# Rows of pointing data
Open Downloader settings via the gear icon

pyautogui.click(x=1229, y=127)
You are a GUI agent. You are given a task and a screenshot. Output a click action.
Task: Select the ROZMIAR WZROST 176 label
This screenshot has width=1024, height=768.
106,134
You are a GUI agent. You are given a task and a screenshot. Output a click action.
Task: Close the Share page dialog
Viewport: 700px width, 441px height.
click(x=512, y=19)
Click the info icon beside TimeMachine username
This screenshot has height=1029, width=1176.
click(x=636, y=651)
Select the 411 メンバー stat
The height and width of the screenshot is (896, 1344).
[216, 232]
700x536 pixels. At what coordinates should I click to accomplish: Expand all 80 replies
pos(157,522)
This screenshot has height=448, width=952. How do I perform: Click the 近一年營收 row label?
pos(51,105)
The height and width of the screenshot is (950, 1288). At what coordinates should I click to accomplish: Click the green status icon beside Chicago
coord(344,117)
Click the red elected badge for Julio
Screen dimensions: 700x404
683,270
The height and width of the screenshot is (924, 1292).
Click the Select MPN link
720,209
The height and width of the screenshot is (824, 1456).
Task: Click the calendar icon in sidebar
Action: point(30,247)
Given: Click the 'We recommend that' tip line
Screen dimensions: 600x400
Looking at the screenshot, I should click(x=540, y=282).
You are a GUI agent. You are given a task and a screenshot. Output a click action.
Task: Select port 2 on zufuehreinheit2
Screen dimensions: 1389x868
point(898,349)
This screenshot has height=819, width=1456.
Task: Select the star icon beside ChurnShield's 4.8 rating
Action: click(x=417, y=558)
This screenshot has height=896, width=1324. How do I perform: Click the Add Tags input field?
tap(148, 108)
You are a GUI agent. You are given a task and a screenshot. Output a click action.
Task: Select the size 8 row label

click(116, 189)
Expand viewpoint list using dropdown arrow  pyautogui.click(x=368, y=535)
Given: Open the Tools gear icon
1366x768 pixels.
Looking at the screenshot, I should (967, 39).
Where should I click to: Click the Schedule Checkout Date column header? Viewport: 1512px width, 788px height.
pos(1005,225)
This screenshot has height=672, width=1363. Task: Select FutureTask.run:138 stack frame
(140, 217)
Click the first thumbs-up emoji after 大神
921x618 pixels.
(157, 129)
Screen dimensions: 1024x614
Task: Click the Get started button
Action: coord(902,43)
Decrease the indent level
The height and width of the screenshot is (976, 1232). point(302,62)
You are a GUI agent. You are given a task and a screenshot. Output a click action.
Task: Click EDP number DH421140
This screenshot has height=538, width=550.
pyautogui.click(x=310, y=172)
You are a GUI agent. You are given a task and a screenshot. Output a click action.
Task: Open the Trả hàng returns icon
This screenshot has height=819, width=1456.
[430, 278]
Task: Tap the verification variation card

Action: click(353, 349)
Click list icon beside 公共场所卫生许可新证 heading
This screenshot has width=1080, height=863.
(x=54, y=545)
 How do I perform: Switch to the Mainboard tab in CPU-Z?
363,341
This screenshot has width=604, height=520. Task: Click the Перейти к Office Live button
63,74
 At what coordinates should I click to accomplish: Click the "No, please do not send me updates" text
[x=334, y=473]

# What you will do
Please give each line of the records above as a JSON list of strings, one string per line, with blank lines omitted.

# Output below
[
  "Open Downloader settings via the gear icon",
  "pyautogui.click(x=1229, y=127)",
  "You are a GUI agent. You are given a task and a screenshot. Output a click action.",
  "Task: Select the ROZMIAR WZROST 176 label",
  "This screenshot has width=1024, height=768.",
  "106,134",
  "You are a GUI agent. You are given a task and a screenshot. Output a click action.",
  "Task: Close the Share page dialog",
  "Viewport: 700px width, 441px height.",
  "click(x=512, y=19)",
  "Click the info icon beside TimeMachine username",
  "This screenshot has height=1029, width=1176.",
  "click(x=636, y=651)",
  "Select the 411 メンバー stat",
  "The height and width of the screenshot is (896, 1344).",
  "[216, 232]",
  "700x536 pixels. At what coordinates should I click to accomplish: Expand all 80 replies",
  "pos(157,522)",
  "This screenshot has height=448, width=952. How do I perform: Click the 近一年營收 row label?",
  "pos(51,105)",
  "The height and width of the screenshot is (950, 1288). At what coordinates should I click to accomplish: Click the green status icon beside Chicago",
  "coord(344,117)",
  "Click the red elected badge for Julio",
  "Screen dimensions: 700x404",
  "683,270",
  "The height and width of the screenshot is (924, 1292).",
  "Click the Select MPN link",
  "720,209",
  "The height and width of the screenshot is (824, 1456).",
  "Task: Click the calendar icon in sidebar",
  "Action: point(30,247)",
  "Given: Click the 'We recommend that' tip line",
  "Screen dimensions: 600x400",
  "Looking at the screenshot, I should click(x=540, y=282).",
  "You are a GUI agent. You are given a task and a screenshot. Output a click action.",
  "Task: Select port 2 on zufuehreinheit2",
  "Screen dimensions: 1389x868",
  "point(898,349)",
  "This screenshot has height=819, width=1456.",
  "Task: Select the star icon beside ChurnShield's 4.8 rating",
  "Action: click(x=417, y=558)",
  "This screenshot has height=896, width=1324. How do I perform: Click the Add Tags input field?",
  "tap(148, 108)",
  "You are a GUI agent. You are given a task and a screenshot. Output a click action.",
  "Task: Select the size 8 row label",
  "click(116, 189)",
  "Expand viewpoint list using dropdown arrow  pyautogui.click(x=368, y=535)",
  "Given: Open the Tools gear icon",
  "1366x768 pixels.",
  "Looking at the screenshot, I should (967, 39).",
  "Where should I click to: Click the Schedule Checkout Date column header? Viewport: 1512px width, 788px height.",
  "pos(1005,225)",
  "This screenshot has height=672, width=1363. Task: Select FutureTask.run:138 stack frame",
  "(140, 217)",
  "Click the first thumbs-up emoji after 大神",
  "921x618 pixels.",
  "(157, 129)",
  "Screen dimensions: 1024x614",
  "Task: Click the Get started button",
  "Action: coord(902,43)",
  "Decrease the indent level",
  "The height and width of the screenshot is (976, 1232). point(302,62)",
  "You are a GUI agent. You are given a task and a screenshot. Output a click action.",
  "Task: Click EDP number DH421140",
  "This screenshot has height=538, width=550.",
  "pyautogui.click(x=310, y=172)",
  "You are a GUI agent. You are given a task and a screenshot. Output a click action.",
  "Task: Open the Trả hàng returns icon",
  "This screenshot has height=819, width=1456.",
  "[430, 278]",
  "Task: Tap the verification variation card",
  "Action: click(353, 349)",
  "Click list icon beside 公共场所卫生许可新证 heading",
  "This screenshot has width=1080, height=863.",
  "(x=54, y=545)",
  " How do I perform: Switch to the Mainboard tab in CPU-Z?",
  "363,341",
  "This screenshot has width=604, height=520. Task: Click the Перейти к Office Live button",
  "63,74",
  " At what coordinates should I click to accomplish: Click the \"No, please do not send me updates\" text",
  "[x=334, y=473]"
]